It is possible that the SN updates from the UMLS, which we used to automatically obtain the gold standard, are not completely objective for testing because they might represent more difficult cases that had been misclassified even by human curators in earlier releases. In addition, they may not be completely error-free. Although we believe that the semantic classes selected in this study have covered the major entities that the bioinformatics community is interested in, the constituent SN types included/excluded based on our own judgment according to recent reviews [6–8] may not be free of bias. The performance of the distributional approach in this paper was bound to the randomly sampled training corpus, so that both the optimal size and representativeness could not be guaranteed.
We plan to 1) use syntactic analysis of the phrasal structures to improve the feature weighting of the string-based approach, 2) seek other gold standard sources that would offer greater randomness and testing size, 3) develop an automatic method to determine how to optimally combine the two approaches, 4) use the hybrid classifier to reclassify potentially useful concepts under general and vague SN types that were not used for training, e.g. T033 "Finding", 5) compare our results with other machine learning algorithms based on the same existing features, 6) propose a revised classification scheme for the UMLS, and 7) integrate the new classification into NLP applications.

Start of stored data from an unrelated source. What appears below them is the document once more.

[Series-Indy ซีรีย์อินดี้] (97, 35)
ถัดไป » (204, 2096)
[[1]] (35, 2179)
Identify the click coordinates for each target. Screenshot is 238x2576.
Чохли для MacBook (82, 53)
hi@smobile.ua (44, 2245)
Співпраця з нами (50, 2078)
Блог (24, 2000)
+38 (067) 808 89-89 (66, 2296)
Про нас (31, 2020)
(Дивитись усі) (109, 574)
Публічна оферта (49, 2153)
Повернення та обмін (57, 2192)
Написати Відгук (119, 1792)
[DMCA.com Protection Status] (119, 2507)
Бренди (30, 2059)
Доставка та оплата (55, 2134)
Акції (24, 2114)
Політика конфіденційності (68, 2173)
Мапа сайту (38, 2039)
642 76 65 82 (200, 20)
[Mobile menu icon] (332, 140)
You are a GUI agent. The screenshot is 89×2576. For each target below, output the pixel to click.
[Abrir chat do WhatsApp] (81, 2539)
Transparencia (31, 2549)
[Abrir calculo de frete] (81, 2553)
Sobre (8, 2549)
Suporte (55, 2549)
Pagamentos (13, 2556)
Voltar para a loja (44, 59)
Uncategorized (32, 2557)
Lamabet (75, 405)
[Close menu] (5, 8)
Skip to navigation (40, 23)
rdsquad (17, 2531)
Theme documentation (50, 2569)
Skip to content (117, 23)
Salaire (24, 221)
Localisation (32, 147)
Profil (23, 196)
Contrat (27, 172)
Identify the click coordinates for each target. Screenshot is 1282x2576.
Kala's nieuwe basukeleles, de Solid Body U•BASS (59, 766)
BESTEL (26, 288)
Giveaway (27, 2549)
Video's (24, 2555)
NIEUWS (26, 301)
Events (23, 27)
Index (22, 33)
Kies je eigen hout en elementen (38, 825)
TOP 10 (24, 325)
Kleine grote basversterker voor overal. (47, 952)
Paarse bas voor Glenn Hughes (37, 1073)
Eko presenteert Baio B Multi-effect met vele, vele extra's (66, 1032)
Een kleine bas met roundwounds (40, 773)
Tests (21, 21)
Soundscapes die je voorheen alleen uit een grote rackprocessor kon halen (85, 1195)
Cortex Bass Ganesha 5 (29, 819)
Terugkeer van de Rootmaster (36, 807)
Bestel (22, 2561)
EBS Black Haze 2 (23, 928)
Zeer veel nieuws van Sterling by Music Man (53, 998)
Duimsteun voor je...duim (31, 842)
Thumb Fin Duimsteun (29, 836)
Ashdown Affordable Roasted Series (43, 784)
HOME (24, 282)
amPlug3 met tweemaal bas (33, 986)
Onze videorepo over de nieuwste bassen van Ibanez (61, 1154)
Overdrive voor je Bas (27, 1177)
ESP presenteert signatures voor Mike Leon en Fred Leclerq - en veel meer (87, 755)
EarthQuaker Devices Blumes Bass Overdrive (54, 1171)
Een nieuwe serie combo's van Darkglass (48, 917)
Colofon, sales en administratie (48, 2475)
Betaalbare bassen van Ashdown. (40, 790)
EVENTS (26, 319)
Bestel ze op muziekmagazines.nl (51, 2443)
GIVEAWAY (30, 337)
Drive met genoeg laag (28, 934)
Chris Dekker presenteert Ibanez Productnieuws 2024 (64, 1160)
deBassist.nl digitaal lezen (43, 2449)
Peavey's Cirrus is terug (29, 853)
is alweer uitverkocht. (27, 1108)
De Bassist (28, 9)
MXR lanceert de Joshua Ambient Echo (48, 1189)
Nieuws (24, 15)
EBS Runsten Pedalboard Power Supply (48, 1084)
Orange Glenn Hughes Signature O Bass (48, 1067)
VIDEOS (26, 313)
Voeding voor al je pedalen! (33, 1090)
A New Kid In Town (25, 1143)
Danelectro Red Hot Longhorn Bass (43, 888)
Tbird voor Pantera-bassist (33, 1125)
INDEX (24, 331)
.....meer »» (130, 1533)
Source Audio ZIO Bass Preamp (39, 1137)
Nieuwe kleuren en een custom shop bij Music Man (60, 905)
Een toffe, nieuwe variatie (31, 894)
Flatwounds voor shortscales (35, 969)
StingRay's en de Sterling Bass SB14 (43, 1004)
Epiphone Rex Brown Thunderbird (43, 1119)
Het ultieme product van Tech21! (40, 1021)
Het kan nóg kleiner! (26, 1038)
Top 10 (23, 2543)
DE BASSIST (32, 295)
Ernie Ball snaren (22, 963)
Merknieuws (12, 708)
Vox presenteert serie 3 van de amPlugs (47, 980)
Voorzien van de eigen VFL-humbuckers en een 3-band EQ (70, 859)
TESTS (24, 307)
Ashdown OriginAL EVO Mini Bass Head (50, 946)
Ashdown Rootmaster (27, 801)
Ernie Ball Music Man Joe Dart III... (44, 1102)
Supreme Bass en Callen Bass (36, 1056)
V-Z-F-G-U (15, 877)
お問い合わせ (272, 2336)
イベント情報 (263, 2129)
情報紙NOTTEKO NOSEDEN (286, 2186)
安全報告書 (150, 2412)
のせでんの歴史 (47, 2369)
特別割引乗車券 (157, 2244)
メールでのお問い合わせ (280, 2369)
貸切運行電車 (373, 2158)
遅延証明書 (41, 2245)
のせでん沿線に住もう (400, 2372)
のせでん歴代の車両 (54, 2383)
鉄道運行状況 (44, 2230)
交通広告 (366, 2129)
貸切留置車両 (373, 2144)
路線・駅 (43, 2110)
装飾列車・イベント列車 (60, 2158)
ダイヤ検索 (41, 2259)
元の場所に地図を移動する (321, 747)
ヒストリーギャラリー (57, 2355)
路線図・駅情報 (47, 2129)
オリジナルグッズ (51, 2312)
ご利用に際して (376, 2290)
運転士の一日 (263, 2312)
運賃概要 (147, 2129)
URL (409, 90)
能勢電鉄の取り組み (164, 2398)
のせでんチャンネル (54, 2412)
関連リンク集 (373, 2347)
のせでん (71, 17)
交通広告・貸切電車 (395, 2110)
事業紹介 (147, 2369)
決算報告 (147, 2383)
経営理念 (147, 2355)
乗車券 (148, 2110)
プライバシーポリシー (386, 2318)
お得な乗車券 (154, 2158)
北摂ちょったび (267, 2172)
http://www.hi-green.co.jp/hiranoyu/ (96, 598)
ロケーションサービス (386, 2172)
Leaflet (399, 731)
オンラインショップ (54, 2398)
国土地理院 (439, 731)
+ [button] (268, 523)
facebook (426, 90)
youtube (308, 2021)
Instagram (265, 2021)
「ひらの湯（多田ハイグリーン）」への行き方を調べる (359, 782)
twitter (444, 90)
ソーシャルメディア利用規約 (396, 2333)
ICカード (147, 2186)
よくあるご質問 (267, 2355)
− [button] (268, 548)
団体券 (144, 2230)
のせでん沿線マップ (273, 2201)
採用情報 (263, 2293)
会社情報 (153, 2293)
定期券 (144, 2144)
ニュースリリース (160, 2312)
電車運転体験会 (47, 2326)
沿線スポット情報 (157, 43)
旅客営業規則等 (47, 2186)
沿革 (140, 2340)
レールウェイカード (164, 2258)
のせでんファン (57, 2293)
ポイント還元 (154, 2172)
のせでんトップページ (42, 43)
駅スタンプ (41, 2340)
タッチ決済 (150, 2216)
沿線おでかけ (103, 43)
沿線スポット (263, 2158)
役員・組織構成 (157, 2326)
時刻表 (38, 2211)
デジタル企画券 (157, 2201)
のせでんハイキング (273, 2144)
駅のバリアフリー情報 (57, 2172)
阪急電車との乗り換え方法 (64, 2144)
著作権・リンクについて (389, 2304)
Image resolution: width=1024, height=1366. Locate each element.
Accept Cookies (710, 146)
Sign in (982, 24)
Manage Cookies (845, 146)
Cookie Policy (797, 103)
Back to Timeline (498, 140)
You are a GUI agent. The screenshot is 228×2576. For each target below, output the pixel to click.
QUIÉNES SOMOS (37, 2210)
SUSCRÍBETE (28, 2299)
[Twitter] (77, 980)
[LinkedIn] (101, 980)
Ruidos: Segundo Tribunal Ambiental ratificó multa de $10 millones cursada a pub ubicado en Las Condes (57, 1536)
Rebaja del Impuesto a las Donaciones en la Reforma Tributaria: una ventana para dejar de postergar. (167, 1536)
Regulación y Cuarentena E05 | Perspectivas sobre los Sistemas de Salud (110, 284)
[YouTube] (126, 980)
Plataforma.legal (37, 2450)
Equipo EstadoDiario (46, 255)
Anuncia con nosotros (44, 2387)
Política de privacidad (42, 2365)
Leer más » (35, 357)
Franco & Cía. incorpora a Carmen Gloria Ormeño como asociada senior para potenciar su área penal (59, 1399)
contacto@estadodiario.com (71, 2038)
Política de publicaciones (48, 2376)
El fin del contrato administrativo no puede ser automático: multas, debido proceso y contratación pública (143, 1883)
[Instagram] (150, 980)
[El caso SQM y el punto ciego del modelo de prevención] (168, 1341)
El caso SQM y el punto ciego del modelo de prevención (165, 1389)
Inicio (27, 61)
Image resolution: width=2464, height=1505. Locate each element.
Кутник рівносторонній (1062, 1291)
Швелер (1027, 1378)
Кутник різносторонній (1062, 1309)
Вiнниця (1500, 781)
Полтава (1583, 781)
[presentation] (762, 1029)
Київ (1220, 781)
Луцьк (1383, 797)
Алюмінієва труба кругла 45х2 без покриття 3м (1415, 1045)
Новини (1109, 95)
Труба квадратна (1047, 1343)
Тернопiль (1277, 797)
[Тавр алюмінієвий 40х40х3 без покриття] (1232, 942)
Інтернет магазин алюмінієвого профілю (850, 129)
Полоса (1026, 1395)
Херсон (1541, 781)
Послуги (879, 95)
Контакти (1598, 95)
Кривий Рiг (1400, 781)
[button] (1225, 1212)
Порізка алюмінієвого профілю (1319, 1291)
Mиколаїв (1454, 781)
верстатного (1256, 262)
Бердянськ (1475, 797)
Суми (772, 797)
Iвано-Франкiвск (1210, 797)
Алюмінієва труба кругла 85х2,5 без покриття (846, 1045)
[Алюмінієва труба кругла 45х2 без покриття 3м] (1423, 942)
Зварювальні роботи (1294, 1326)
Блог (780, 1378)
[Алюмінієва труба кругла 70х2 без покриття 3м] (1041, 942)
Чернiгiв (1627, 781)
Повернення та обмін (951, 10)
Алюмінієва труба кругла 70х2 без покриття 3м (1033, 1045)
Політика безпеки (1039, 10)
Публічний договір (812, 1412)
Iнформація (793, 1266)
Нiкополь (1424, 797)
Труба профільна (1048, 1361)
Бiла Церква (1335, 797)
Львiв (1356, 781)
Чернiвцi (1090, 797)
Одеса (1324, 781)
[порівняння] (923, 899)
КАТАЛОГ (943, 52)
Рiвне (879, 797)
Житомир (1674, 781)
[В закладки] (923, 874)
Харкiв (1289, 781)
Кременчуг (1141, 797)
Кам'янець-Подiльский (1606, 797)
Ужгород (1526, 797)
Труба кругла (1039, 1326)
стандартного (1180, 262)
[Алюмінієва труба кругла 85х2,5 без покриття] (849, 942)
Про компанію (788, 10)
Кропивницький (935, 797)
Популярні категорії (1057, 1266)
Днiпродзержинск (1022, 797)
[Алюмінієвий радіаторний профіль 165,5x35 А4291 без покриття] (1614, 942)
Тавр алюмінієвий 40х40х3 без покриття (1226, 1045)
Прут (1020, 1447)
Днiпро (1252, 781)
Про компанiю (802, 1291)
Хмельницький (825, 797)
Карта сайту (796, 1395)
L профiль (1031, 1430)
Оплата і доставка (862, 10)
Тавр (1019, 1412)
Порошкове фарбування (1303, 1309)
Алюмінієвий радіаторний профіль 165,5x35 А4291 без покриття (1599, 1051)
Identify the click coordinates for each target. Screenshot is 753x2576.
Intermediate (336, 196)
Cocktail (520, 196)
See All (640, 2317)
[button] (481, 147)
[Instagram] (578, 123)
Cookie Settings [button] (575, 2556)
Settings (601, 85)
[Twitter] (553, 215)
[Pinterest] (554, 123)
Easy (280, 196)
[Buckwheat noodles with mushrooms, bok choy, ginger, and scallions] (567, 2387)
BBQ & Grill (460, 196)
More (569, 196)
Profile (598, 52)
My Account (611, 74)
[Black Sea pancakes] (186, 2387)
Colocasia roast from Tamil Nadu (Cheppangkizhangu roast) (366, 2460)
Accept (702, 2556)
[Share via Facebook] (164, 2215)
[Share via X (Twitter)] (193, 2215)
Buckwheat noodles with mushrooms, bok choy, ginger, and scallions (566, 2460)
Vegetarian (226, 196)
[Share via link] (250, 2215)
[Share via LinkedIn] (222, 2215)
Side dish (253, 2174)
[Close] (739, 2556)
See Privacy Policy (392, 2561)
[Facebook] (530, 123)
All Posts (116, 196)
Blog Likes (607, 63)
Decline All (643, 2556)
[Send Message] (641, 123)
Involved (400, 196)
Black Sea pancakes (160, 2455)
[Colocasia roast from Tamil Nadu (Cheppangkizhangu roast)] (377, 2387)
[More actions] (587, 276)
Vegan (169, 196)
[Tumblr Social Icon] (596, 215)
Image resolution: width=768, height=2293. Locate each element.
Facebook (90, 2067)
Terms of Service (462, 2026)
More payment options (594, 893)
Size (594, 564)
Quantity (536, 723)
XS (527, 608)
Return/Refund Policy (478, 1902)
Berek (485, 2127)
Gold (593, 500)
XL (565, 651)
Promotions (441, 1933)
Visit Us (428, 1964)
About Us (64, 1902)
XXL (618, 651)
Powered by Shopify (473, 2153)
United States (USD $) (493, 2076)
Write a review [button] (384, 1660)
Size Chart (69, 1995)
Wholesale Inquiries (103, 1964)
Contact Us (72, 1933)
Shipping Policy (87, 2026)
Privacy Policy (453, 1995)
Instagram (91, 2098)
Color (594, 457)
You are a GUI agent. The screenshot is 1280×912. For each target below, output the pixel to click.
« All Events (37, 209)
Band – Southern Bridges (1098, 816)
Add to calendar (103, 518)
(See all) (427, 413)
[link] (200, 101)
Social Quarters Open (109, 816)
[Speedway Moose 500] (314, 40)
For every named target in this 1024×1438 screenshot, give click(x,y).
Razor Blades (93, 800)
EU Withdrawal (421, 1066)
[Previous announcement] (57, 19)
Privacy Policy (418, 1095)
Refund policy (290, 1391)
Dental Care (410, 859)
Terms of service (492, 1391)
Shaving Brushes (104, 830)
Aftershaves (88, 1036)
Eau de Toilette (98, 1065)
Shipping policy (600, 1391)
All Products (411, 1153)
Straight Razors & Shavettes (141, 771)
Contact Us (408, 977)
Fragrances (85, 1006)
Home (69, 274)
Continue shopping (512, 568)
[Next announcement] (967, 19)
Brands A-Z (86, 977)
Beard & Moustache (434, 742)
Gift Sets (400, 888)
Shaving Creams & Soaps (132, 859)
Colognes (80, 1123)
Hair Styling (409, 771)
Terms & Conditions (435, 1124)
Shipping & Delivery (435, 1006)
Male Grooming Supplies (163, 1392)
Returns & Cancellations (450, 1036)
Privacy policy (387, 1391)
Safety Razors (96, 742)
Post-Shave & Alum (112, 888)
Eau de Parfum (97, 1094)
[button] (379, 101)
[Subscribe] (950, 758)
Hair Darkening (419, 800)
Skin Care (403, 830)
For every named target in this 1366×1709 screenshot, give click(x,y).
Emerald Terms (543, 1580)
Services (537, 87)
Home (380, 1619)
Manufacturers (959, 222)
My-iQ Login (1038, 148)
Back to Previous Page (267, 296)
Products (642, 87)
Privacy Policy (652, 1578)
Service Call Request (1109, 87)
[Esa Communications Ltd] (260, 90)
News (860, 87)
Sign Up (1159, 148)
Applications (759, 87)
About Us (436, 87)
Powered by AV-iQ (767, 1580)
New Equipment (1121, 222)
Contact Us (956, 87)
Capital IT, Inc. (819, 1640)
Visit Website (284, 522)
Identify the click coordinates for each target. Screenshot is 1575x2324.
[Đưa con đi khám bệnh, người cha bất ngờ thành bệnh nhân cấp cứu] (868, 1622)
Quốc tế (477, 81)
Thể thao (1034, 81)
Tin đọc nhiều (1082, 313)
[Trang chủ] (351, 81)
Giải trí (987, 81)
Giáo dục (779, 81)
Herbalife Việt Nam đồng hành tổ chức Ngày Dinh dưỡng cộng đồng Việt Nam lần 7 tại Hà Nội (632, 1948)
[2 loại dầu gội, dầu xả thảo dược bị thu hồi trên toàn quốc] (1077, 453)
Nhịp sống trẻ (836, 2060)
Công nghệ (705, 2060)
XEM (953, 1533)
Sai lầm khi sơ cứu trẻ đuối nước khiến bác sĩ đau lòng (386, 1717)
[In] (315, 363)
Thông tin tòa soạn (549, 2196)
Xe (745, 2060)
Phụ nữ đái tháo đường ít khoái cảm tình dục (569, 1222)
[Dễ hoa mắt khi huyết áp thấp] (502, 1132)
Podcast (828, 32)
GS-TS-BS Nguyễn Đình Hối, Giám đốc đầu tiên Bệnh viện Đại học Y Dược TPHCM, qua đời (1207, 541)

We developed a string-based approach to classify UMLS concepts into eight broad semantic classes, and compared its performance with that of a method based on a distributional approach, which we previously developed. The performance of the string-based approach appeared to be comparable to the distributional approach, with an error rate of 0.143 and a mean reciprocal rank of 0.907. By comparing misclassifications associated with the distributional and string-based approaches, the two were found to be complementary. Classification performance was further enhanced after applying linear combinations of the two approaches, achieving the lowest error rate of 0.055 and a mean reciprocal rank of 0.969. Based on our results, we conclude that it is highly feasible to use the hybrid classifier to assist human experts in validating/reclassifying UMLS concepts.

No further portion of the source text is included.